If you are conducting business transactions outside of your state, such as borrowing money, leasing equipment, establishing contracts and selling goods, you need to comply with the Uniform Commercial Code (UCC). UCC consists of uniform rules coordinating and simplifying the sale of goods and other commercial transactions throughout the United States.
Commercial transactions often occur across state lines. Goods, for example, may be manufactured in one state, distributed in another and sold to a customer in a third state. Banking and credit transactions often occur between financial institutions in one state and customers in another state.

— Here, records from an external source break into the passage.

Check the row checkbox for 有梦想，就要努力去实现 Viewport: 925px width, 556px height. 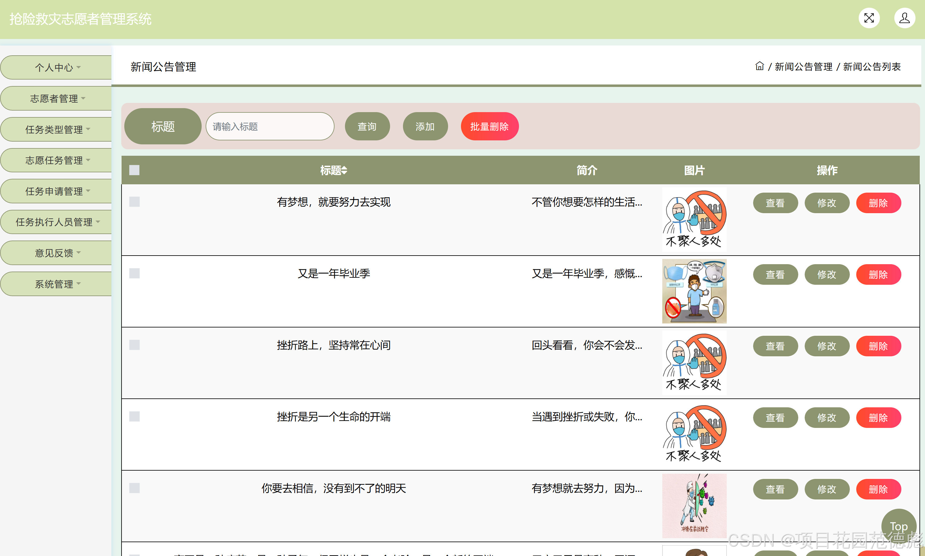coord(134,202)
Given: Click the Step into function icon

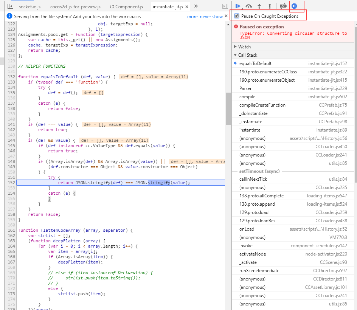Looking at the screenshot, I should click(259, 6).
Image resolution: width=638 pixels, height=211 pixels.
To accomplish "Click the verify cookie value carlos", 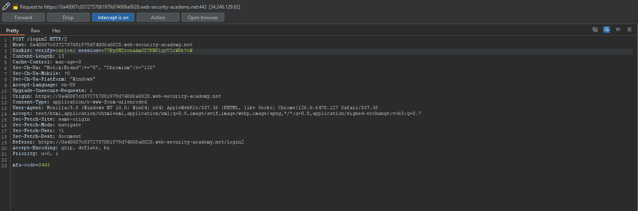I will [64, 50].
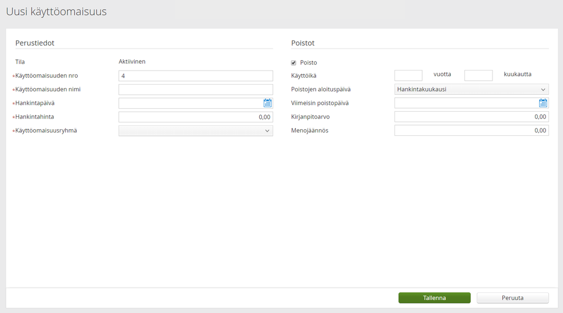Open the Poistojen aloituspäivä Hankintakuukausi dropdown
563x313 pixels.
471,89
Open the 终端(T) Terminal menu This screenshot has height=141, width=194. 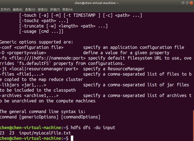click(x=55, y=9)
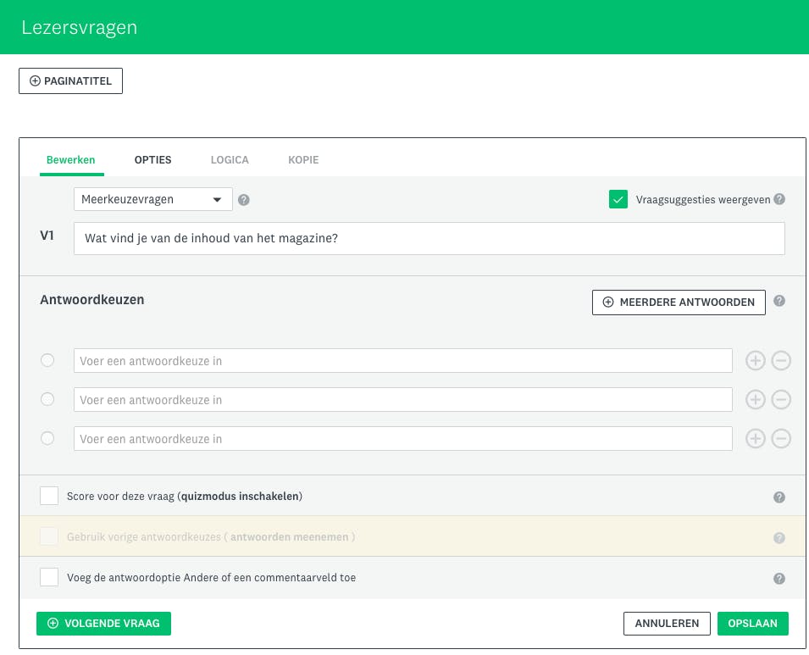Remove the third answer choice row
809x655 pixels.
click(x=781, y=439)
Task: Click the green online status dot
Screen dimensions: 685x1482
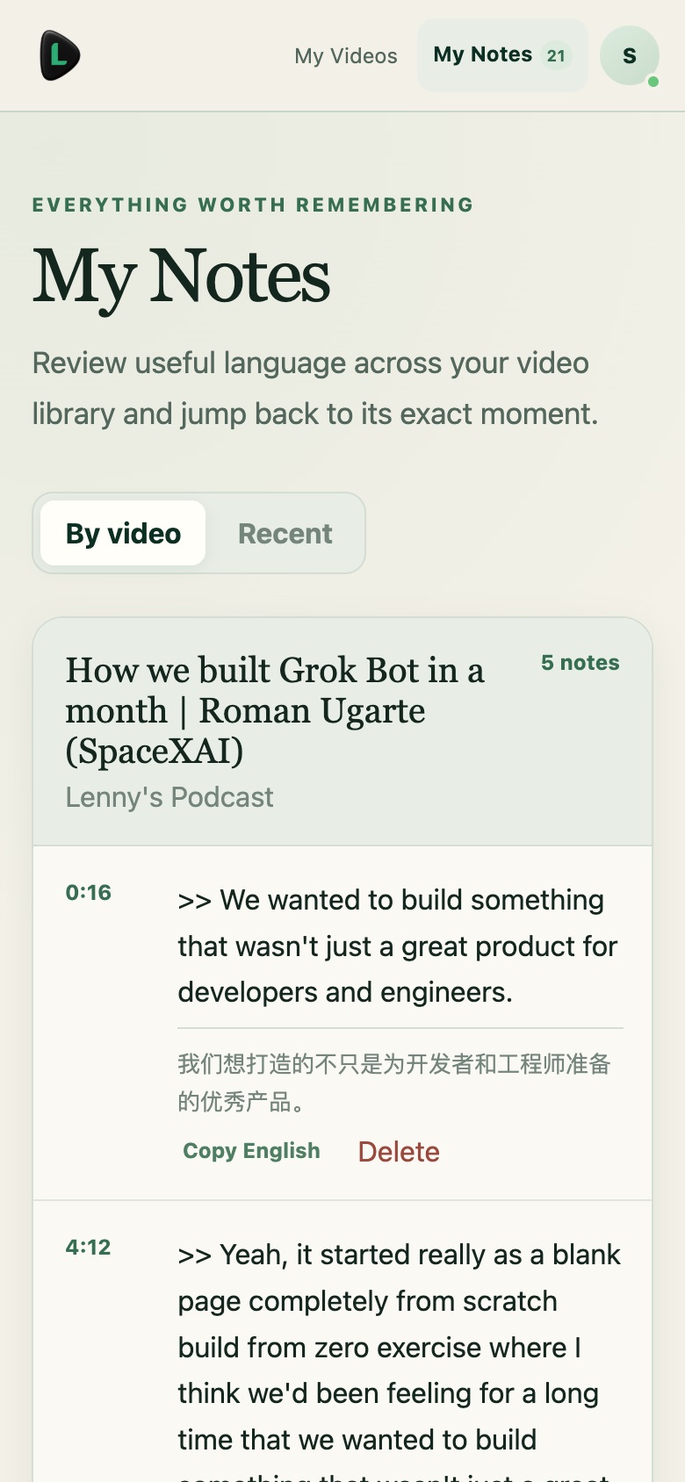Action: pos(653,82)
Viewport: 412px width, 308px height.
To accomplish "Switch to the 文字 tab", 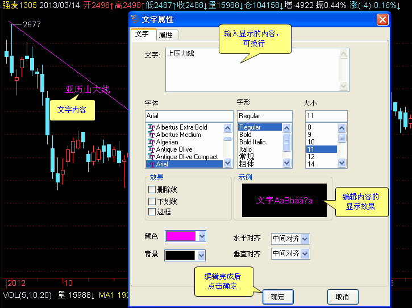I will (x=142, y=35).
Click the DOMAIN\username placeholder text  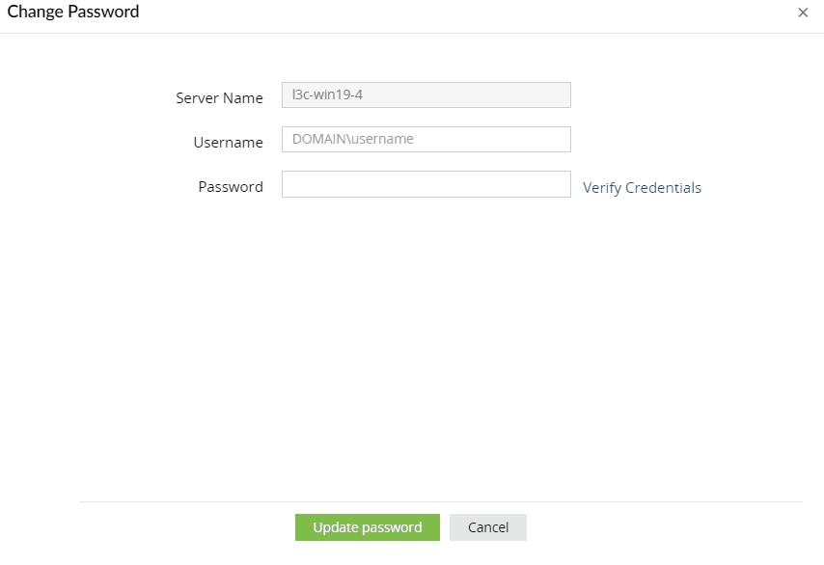pyautogui.click(x=353, y=139)
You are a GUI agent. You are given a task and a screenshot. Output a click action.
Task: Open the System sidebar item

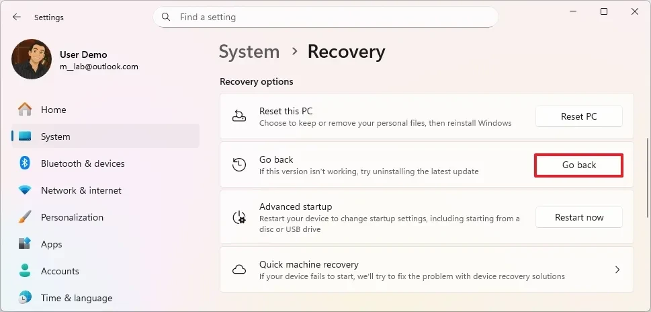click(x=55, y=137)
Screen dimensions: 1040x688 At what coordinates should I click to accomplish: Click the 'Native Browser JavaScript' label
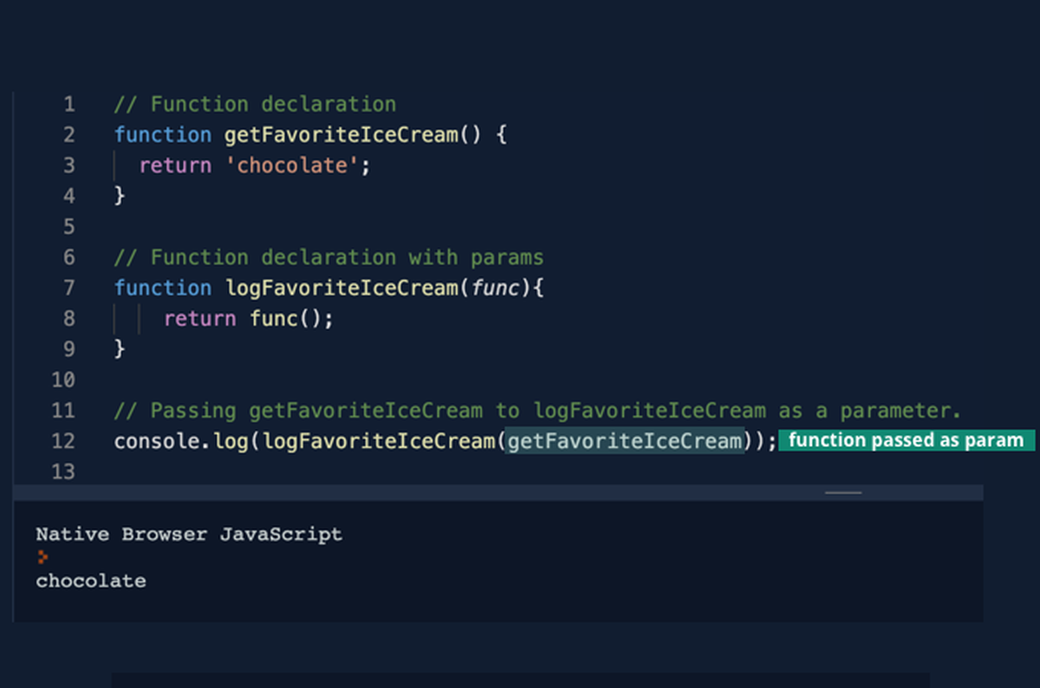[188, 534]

For small businesses, UCC comes into effect when borrowing money from an out of state lender or negotiating a lien. Here is what you need to know:
- Borrowing Money: UCC Filing Statements – The Uniform Commercial Code or UCC, as it relates to lending, is a way for each state to have a consistent method of recording the security of a loan. When banks or SBA lenders make secured loans, or loans with collateral, they file a UCC-1 form with the state where the loan agreement is executed. This filing essentially makes the loan security, or collateral, a matter of public record. Without this filing, a lender could run into difficulties, laying claim to the collateral in case of default. Talk to your lender about the process of filing a UCC-1 form.
- Securing Liens and the UCC – If your business provides goods or services on credit, Article 9 of the UCC provides a means for you to secure payment from your debtor. If you are in the construction business, the equivalent law is called a construction lien. Visit your state’s website for information on filing a lien or finance statement to ensure payment of credit under these laws.
Remember that laws vary from state to state, so you should consult an attorney on matters concerning UCC filings, liens and security agreements.